DiffPhD: A Unified Differentiable Solver for Projective Heterogeneous Materials in Elastodynamics with Contact-Rich GPU-Acceleration

arXiv:2605.14526v1 Announce Type: cross Abstract: Differentiable simulation of soft bodies is a foundation for system identification, trajectory optimization, and Real2Sim transfer. Yet, existing methods such as the differentiable Projective Dynamics (DiffPD) struggle when faced with heterogeneous materials with extreme stiffness contrasts, hyperelasticity under large deformations, and contact-rich interactions, which are common scenarios in the real world.

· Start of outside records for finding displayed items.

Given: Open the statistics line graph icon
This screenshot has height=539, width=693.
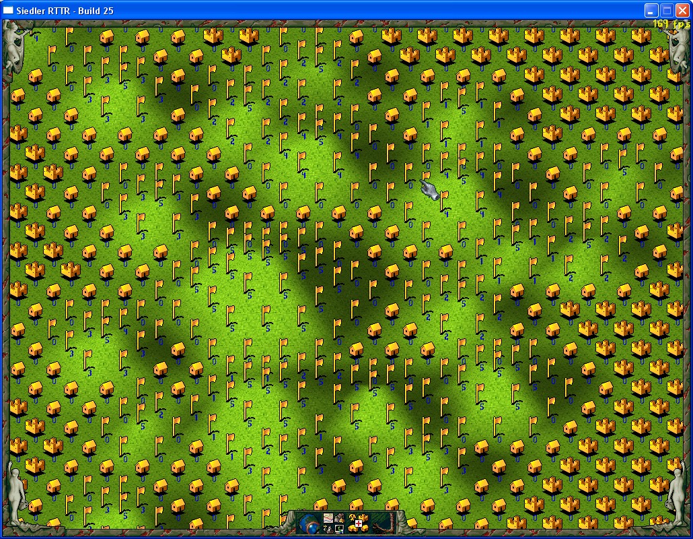Looking at the screenshot, I should (x=328, y=517).
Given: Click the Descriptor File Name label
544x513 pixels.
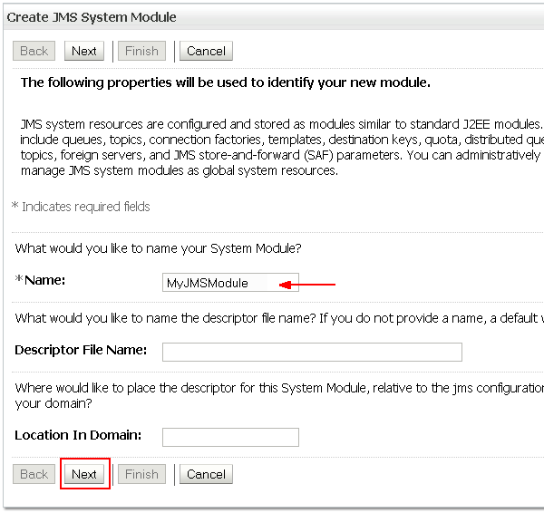Looking at the screenshot, I should coord(81,350).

We present DiffPhD, a unified GPU-accelerated differentiable Projective Dynamics framework for heterogeneous materials that tackles these intertwined challenges simultaneously. Our key insight is a careful integration of: (i) stiffness-aware projective weights to embed heterogeneity into the global system; (ii) trust-region eigenvalue filtering lifted to the backward pass for stable hyperelastic gradients and a type-II Anderson Acceleration scheme with dual-gate convergence to stabilize forward iteration under large stiffness contrasts; and (iii) a unified GPU pipeline that reuses a single sparse factor across forward, backward, and contact computations, with stiffness-amplified Rayleigh damping folded into the same factor for heterogeneity-aware dissipation at zero recurring cost. DiffPhD achieves strict gradient accuracy while delivering up to an order-of-magnitude speedup over prior differentiable solvers on heterogeneous, hyperelastic, contact-rich benchmarks. Crucially, this speedup does not come at the cost of stability: DiffPhD remains convergent on stiffness contrasts up to 100x where prior PD solvers degrade. This unlocks end-to-end gradient-based optimization on regimes previously bottlenecked by either solver fragility or per-iteration cost -- shell--joint composite creatures, soft characters wielding stiff weapons, and soft-gripper robotic manipulation -- all handled within a single forward--backward pass.